Body Found in 1980s Homicide Found in Lake Mead


A metal barrel containing the remains of a person killed in the 1980s was found on the shore of Lake Mead in Nevada on Sunday; It’s a discovery that the Las Vegas Metropolitan Police Department says was made possible thanks to an ongoing drought.

“It’s really strange that the lake was never retracted in the sense that we never found the body,” Lieutenant Ray Spencer of the Police Department said by phone on Monday.

Lieutenant Spencer said the police were trying to find out the victim’s identity. He declined to share details about the victim, including a possible age, gender or specific cause of death. It is clear that the person “died by murder,” he said, but did not share how this was determined.

Lieutenant Spencer said, based on items found inside the barrel, investigators believe the victim was killed in the 1980s. He refused to say what those items were.

Lieutenant Spencer said the drop in the lake’s water level could result in other bodies being found in the lake.
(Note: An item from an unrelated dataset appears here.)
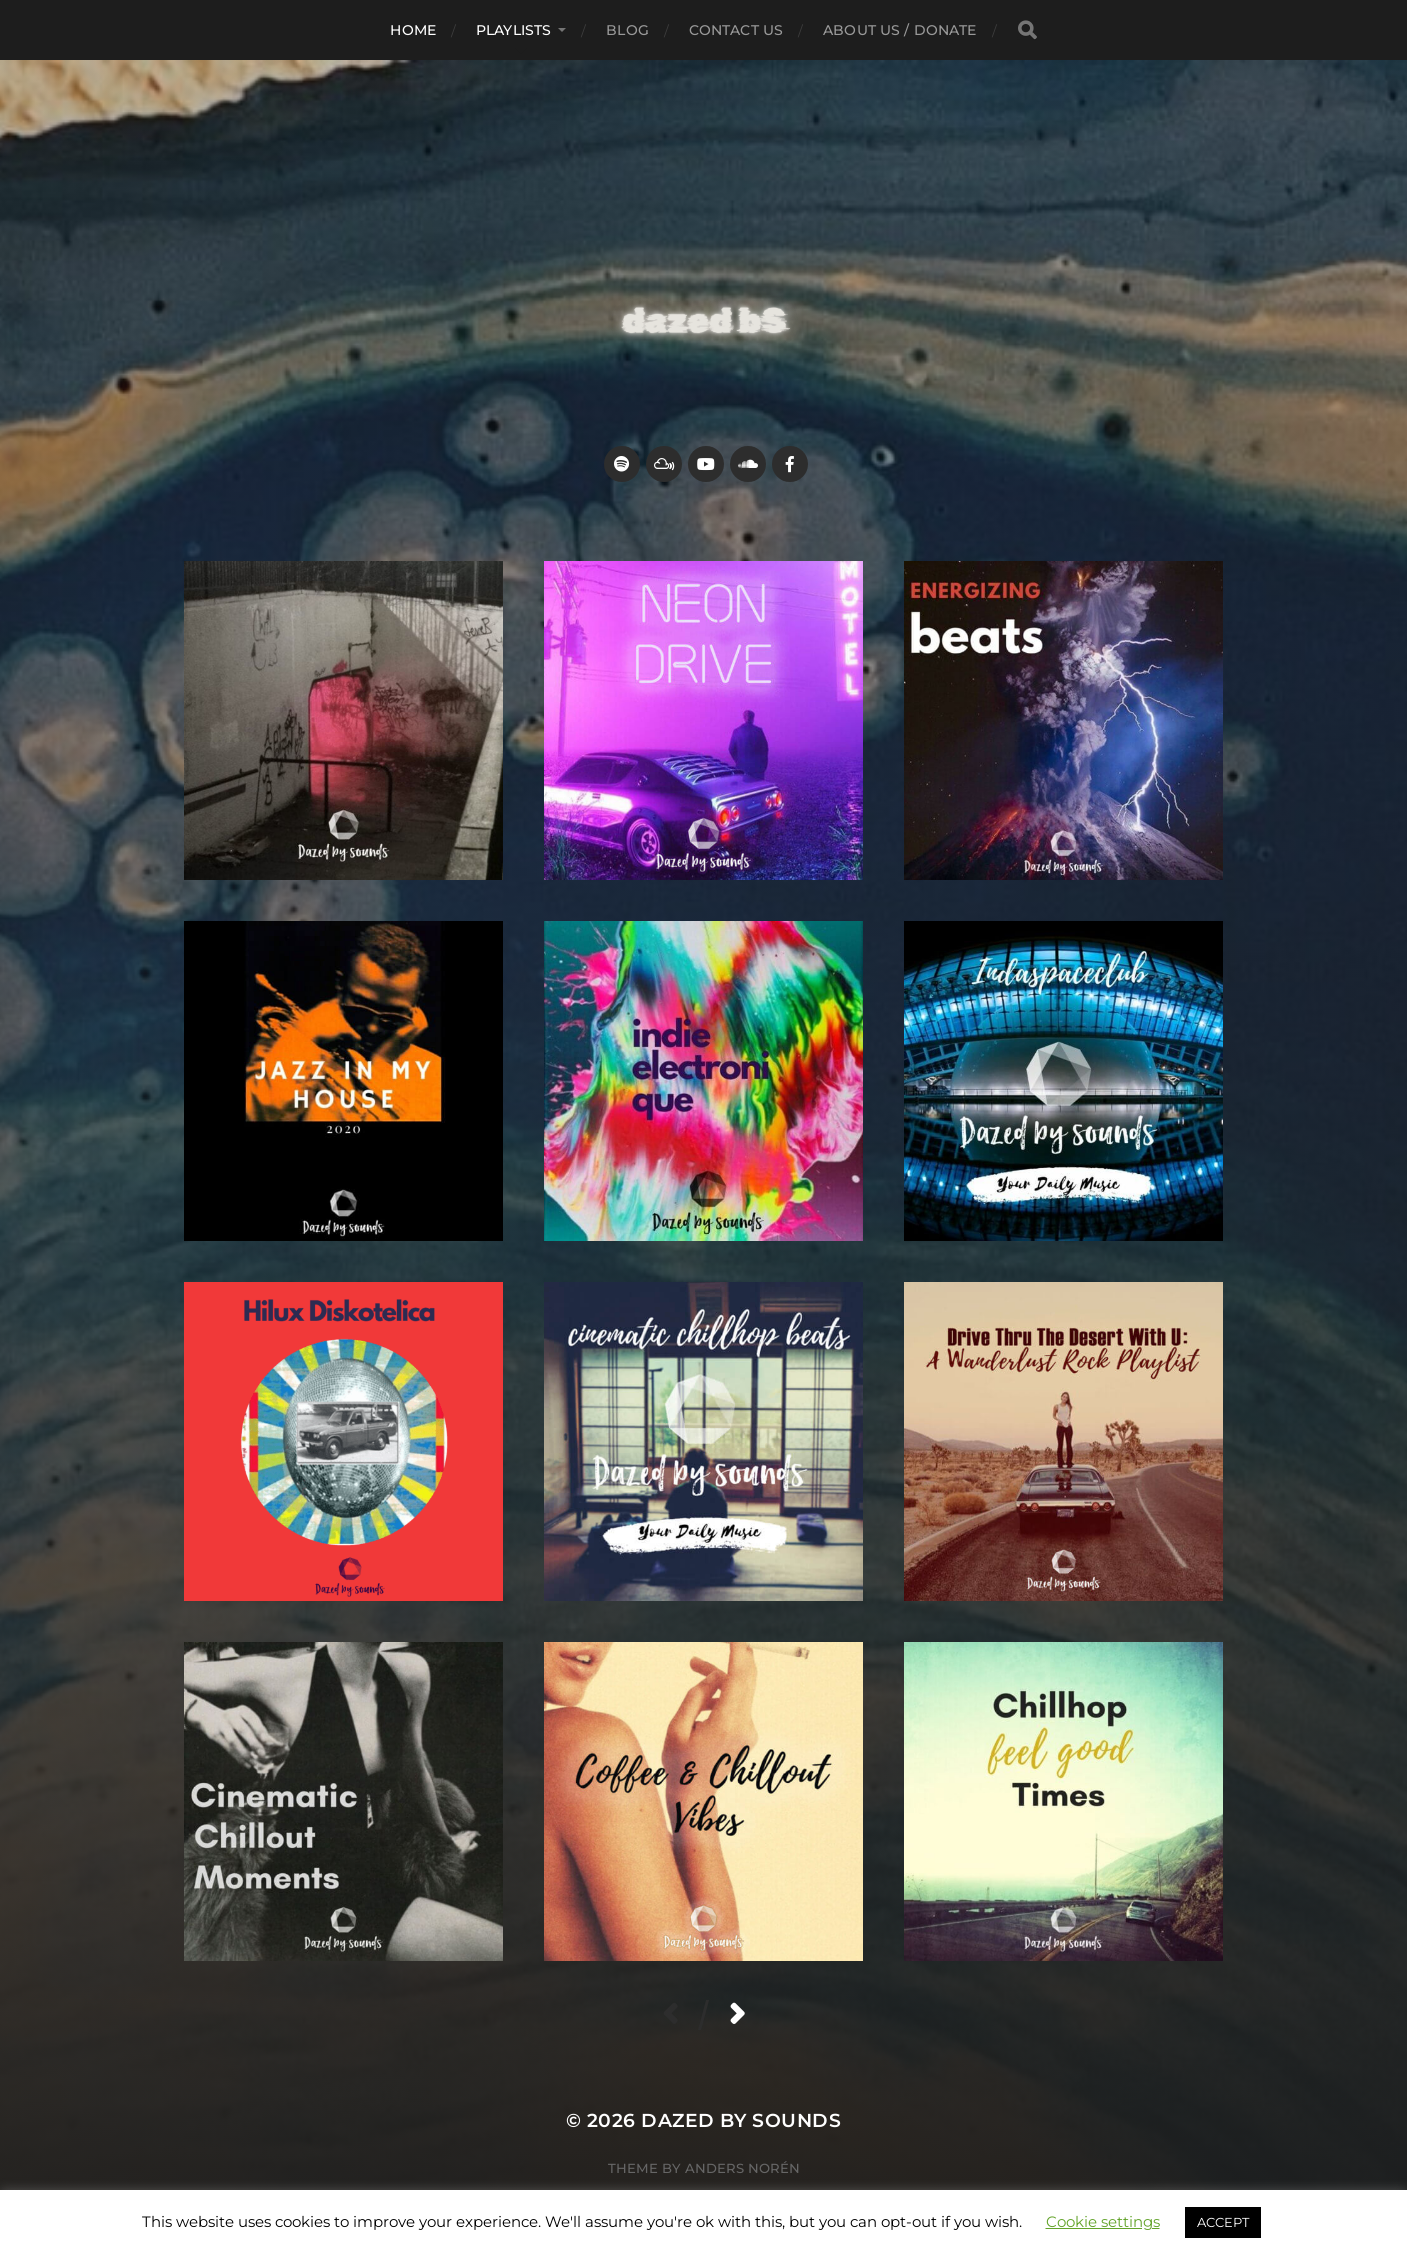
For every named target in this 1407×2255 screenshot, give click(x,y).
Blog (627, 30)
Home (413, 30)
Rangers from the National Park Service find one or two bodies in Lake Mead each year, he said, “so it’s not uncommon to commit murder in the lake.”

Lieutenant Spencer said experts at the University of Nevada in Las Vegas will help identify the remains and determine the age of the barrel metal.

Lieutenant Spencer said that since the victim was killed in the 1980s in an area near Las Vegas where gang-related casinos dominate the Strip, investigators “absolutely wouldn’t rule out” that the murder could be mob-related.

We will evaluate this potential possibility,” he said.

The barrel was discovered around 3 p.m. Sunday afternoon by people walking along the shoreline of Lake Mead, America’s largest man-made reservoir, located about 40 miles east of Las Vegas and created by the construction of the Hoover Dam.

Lieutenant Spencer said they saw the beige outer shell of a rusted, rusted barrel buried in mud. As the sun was shining on the nearby boatmen swimming in the water, they looked inward and discovered a skeleton.

“We were docking on our boat to get home and we heard a woman screaming,” said Shawna Hollister, who witnessed the discovery. KLAS-TV in Las Vegas. “My husband walked by and found the body. All we could see on his rotting bones was his shirt and belt.”

Photos of the barrel obtained by KLAS-TV Show it on its side, close to the receding shoreline, with a boat floating in the background.

Lieutenant Spencer said witnesses called the National Park Service and confirmed that the contents inside were actually human remains. The National Park Service then called the Las Vegas Metropolitan Police Department, which was conducting the investigation.

Lieutenant Spencer added that investigators also planned to scan missing persons cases in the 1980s to look for clues.

Lieutenant Spencer said the investigation could take years as police start from “first point”.

“We didn’t have any of the DNA databases in the 1980s, so there was no DNA collection,” he said.

Lieutenant Spencer said that if researchers were to obtain DNA samples from the remains, extensive genealogy work would be required to identify the person.

Since 2000, the height of Lake Mead has dropped by about 150 feet due to “drought and climate change”. Southern Nevada Water Authority.

Recent conditions have resulted in more significant drops in water level. On Sunday, the Southern Nevada Water Authority issued mandatory summer water restrictions.

In August, the federal government for the first time declared water scarcity In Lake Mead, interruptions in the water supply for the region are triggered.